Farmerrant

Posted by & filed under beekeeping, gardening, livestock, raising chickens.

Winter never came. All manner of pest and weed and disease lived on, strengthening, with no killing frost. Early spring and summer heat with long drought taxed soil and crops; fruit is thick-skinned, leaves waxy and tough. Now storms wreak havoc, downing trellis, cracking tomatoes both fruit and stem, inviting mold and mildew and rot.

Four thousand tomatoes started from seed, potted up, nurtured, planted out, pruned, trellised, retrellised, pruned again. Too many now are died back, been culled, or whimper out a last salvageable fruit before the ol’ scythe comes: either my own or wilt, canker, mold, spot, insect. Half of the cucumbers gone, hundreds-over, thanks to powdery mildew, when copper wouldn’t help, and the ever-munching beetle; every last squash parasitized by horrific borer grubs, and, dissatisfied with only the cukes, powdery mildew comes creeping in too. Beds of greens, those finnicky lettuces, are resown and resown, two and three times over: the cost of miserable heat and drought and hungry pigeon bellies.

The pigeons! Greedy, persistent, and legion. Descending hordes upon newly-sown beds of mustard or carrot or lettuce, devouring every last seed and sprout. The pigeon who’d dug her way into the run, tempted by spilled feed and naïve to the pacing killers just yonder. Wedged herself under a coop strut, bloody and featherless head and back. How I found her in the orangey light of a beautiful sunset; how I did not wring her neck, instead culled her with a cinderblock to the head, bewildered and rushed by disgust and panic; and how the first strike didn’t take, haunt me still.

The chickens themselves, those new, young, flighty additions to the flock, escaping. Hours spent chasing chickens through the streets and parking lots while tomatoes beg to be tied and crabgrass seeds threaten to spill.

Five bee swarms, each one dropping down from the farm to the 39th Street bridge in Queens, terrorizing neighbors and passers-by and resulting in police sirens. I boxed swarms from street-signs, fire hydrants, and finally, in a climactic F-You, from below a windowsill on the second story of our building, on a ladder high above the bridge and honking, shouting car drivers.

]]>Flea beetles, stinkbugs, cucumber beetles, hornworm, and harlequins chomp everything in sight, and their guts have permanently stained my fingers, hankies, and clothes. Aphids, mites, and whitefly travel gleefully from crop bed to crop bed, their wake a trail of sickened, lesioned, withered plants. Leaves yellow, stems rust over, and fruit drops prematurely, a rotting banquet for the flies. I follow behind, seemingly always behind, spraying soap to mitigate damage but never the spread. Mosoquitos quietly siphon from me as I spend hours crouched in the jungly ground cherries, scraping tiny paper purses from the soil.

Weeds of pig-, careless-, and jimson-, genera of grass, oak-leaved goosefoot, groundsel, galinsoga, and primrose unceasingly spread across every bit of unoccupied soil. Occupied soil too, their roots strangling peppers and eggplant.
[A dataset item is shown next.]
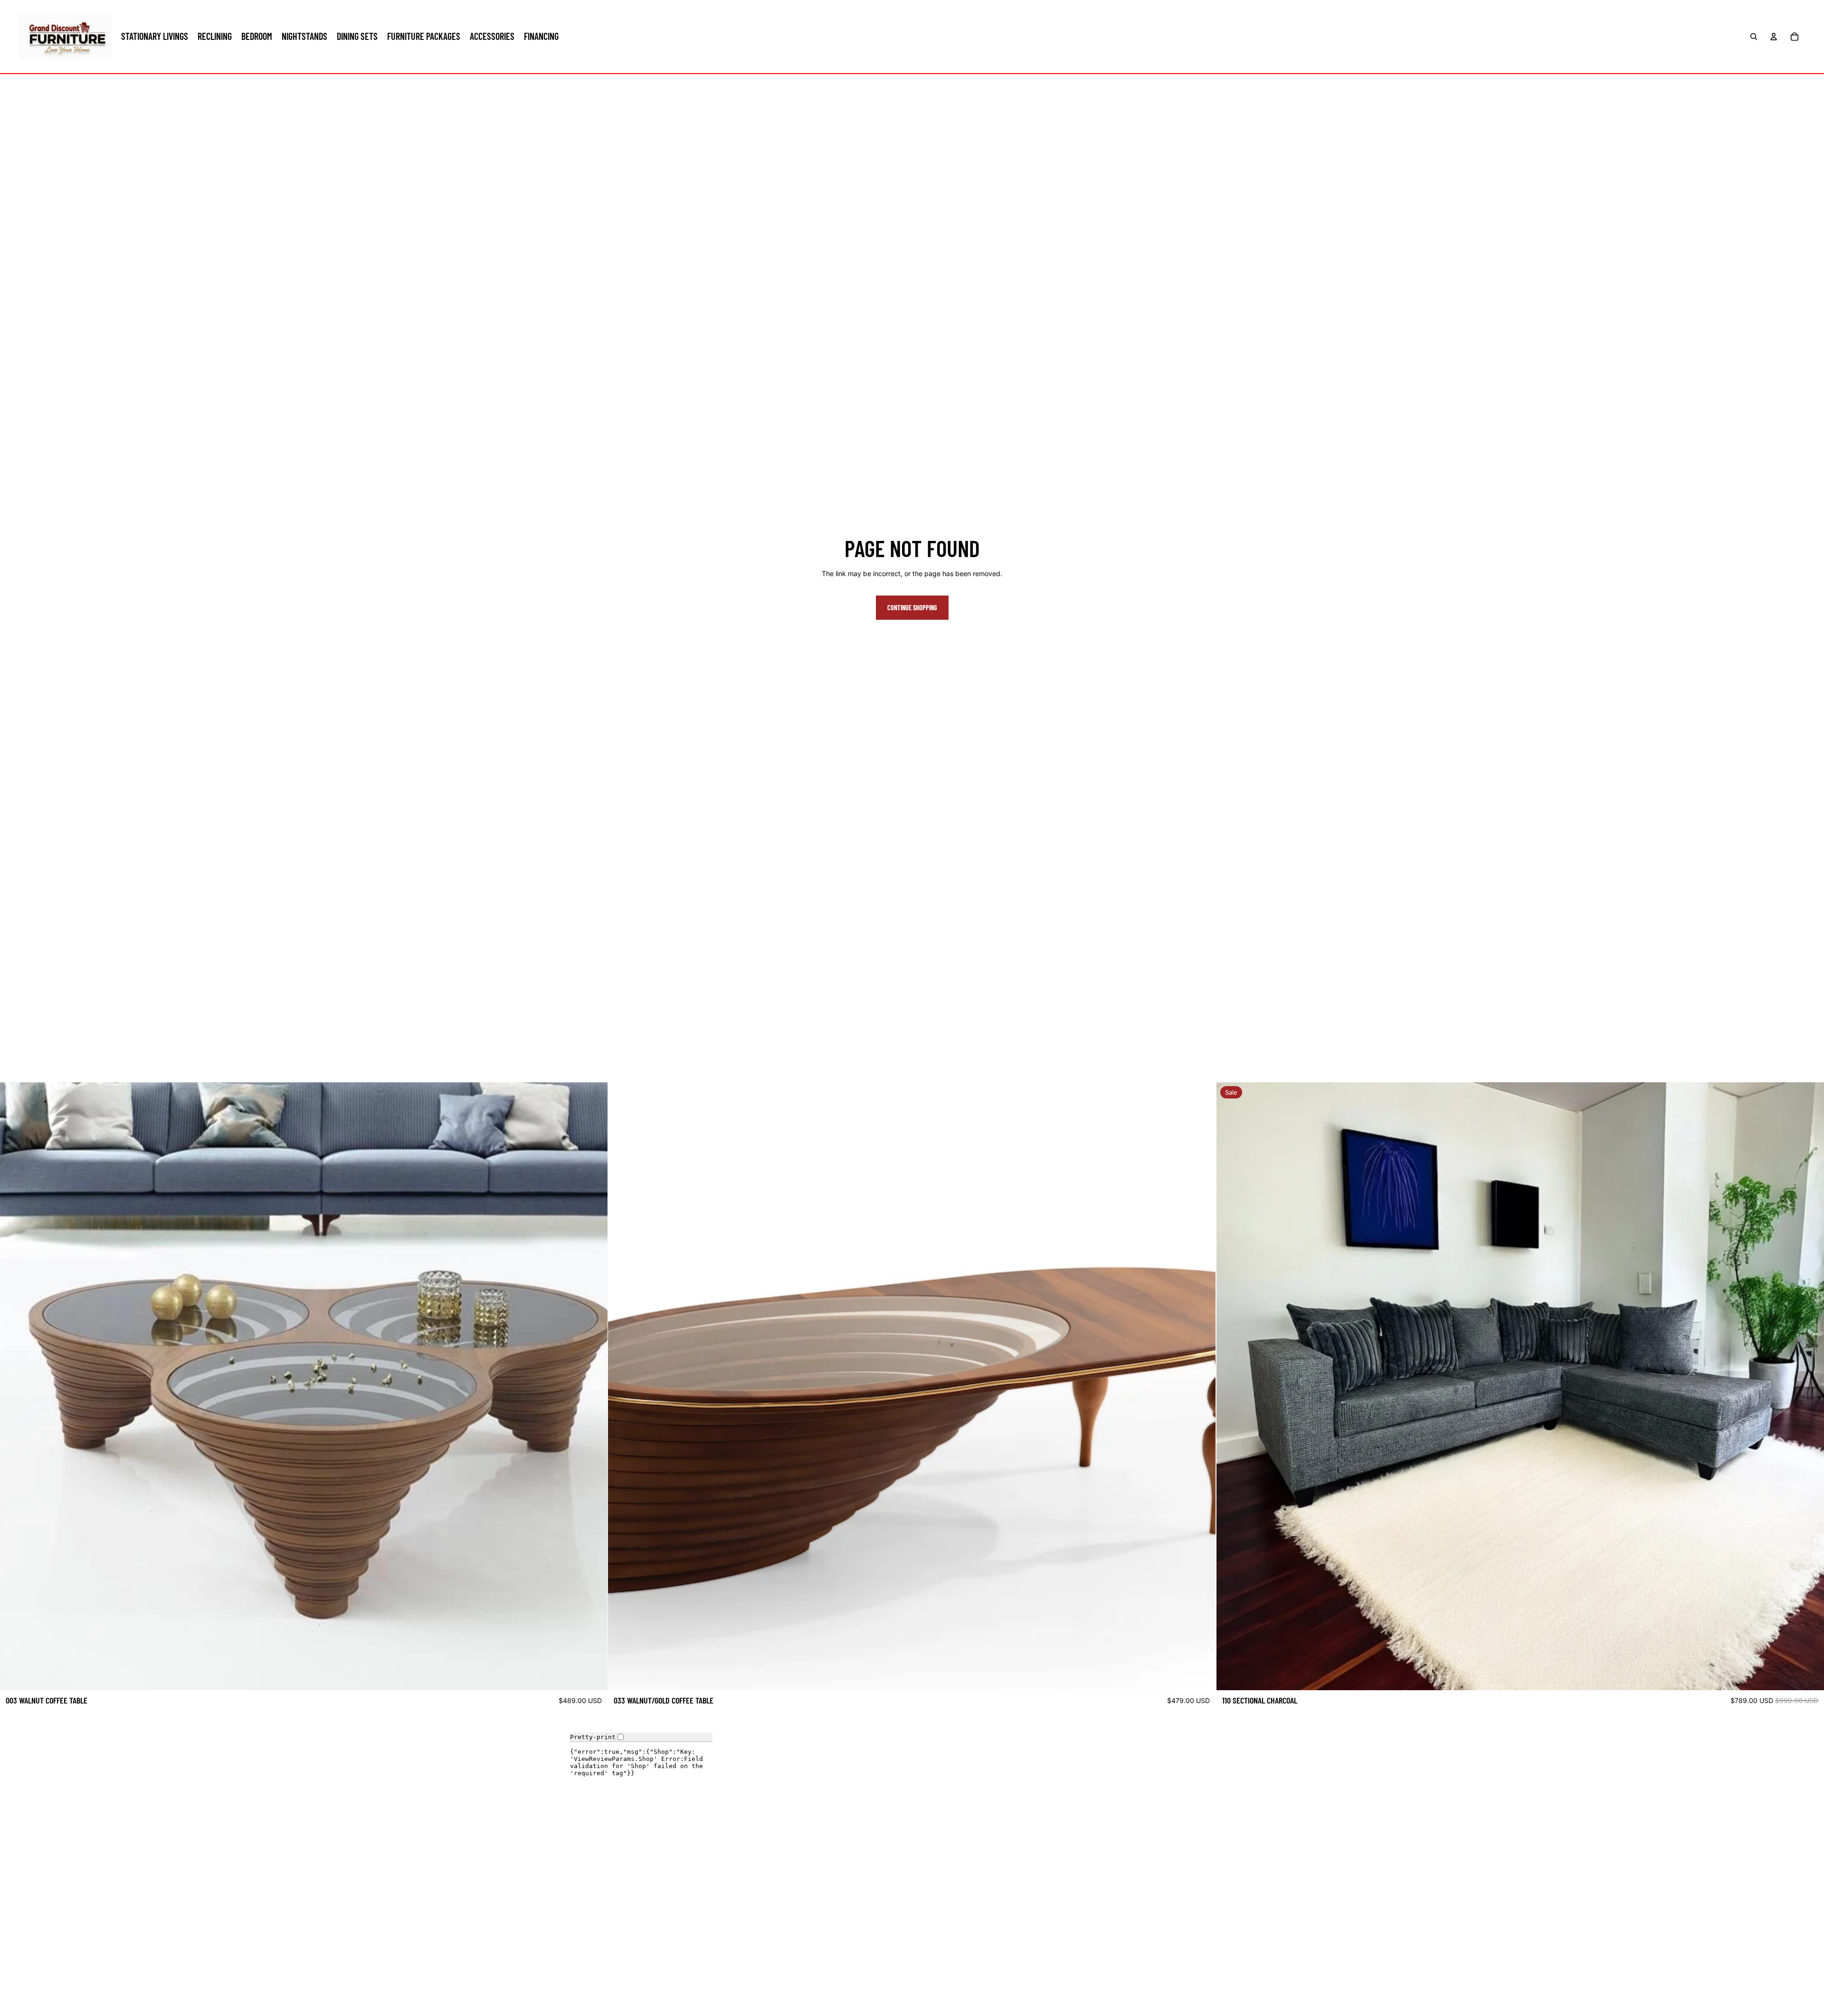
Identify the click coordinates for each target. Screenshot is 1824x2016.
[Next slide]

They are the first to pop up after seed is sown, requiring recultivation and reseeding. Even those pricey sellables, purslane and lambsquarter, gobble up space and compete, and so I toss grotesquely large wigs of purslane and truly tree-sized lambsquarters straight to the compost free of charge.

Squeezing time in for admin work in the early morning or evening, answering hundreds of I-have-no-experience-but-want-to-get-involved emails. Taking some folks on if they seem right, losing many after their first hard day. Those apprentices who stick around languish in the heat and repetitive work. I break my heart trying to boost morale in vain, weeding or tilling alongside sweating, red-faced, frustrated students. I discuss planning and pest- and weed- and disease management with myself only, my audience too tired or over it to answer questions or offer ideas or care at all.

At markets, some folks buy a cucumber, an eggplant, maybe a flower bouquet. Others snicker at prices and walk away. I smile and say Thanks, see you around. I think How do you make your living? Mine is measly and no-frills.

A day off every couple weeks so I can clean my neglected apartment and clothes, visit my neglected community garden plot, love on my neglected cats, perhaps see a neglected friend or two, and catch up on more emails. A shower more often than that if I can manage.

I am skinny, sun-burnt, uncoiffed and unkempt. My body aches from foot to neck. I am very tired.

November, the farm will be ready for winter and my season over. Until then, more planting, harvesting, weeding, tilling, bug squashing, pruning, chicken catching, bee inspecting, apprentice training, emailing, cover cropping, row-covering.

This is farming. How it’s unglamorous, how it’s sore and sweaty and stinky and painful and challenging. How it’s not just flannel and beards and tanned skin and sweeping bluegrass soundtracks. How growing good, honest stuff can require of you all the creativity and energy and passion you can muster.

I’ll keep on. I’m a farmer, and there are bellies to feed beside my own. This is all I want.